### The problem
Return every line in the entries below where the word "agent" shows up.

━━ Given data

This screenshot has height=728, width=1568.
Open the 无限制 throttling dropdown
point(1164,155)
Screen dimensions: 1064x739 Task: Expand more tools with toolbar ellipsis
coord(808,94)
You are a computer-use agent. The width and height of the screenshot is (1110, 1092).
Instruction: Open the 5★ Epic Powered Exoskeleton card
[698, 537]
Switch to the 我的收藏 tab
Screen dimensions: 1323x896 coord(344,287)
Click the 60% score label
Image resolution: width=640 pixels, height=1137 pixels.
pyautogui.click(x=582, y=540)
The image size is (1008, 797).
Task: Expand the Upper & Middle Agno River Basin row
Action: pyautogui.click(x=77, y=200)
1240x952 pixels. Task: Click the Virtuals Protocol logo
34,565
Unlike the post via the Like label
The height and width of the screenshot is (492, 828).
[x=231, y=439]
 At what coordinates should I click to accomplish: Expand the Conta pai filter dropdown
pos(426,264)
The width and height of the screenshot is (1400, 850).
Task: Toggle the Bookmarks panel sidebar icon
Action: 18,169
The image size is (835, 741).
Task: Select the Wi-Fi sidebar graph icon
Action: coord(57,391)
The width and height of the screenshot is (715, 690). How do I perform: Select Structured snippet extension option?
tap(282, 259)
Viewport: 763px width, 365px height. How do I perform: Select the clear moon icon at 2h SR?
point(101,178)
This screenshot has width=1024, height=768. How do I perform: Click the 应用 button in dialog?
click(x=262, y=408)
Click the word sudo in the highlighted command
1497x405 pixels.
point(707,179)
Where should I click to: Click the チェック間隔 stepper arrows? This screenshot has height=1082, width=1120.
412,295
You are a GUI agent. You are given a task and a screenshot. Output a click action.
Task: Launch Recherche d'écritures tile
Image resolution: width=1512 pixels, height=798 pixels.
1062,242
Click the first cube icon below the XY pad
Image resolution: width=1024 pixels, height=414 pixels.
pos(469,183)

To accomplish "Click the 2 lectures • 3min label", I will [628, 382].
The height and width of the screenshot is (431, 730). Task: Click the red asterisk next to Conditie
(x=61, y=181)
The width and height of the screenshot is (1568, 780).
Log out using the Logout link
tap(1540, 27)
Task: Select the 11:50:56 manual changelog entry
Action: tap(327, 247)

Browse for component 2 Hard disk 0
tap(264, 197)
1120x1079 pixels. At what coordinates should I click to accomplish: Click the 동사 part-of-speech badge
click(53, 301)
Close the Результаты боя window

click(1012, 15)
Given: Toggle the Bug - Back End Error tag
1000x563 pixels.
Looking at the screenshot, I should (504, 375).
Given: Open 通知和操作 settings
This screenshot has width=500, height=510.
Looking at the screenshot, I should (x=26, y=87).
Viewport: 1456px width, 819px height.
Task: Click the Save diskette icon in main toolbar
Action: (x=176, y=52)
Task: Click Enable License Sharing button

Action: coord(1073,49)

━━━━

### The answer
You are a computer-use agent. The width and height of the screenshot is (1110, 1092).
You are a GUI agent. You are given a task and a screenshot. Output a click action.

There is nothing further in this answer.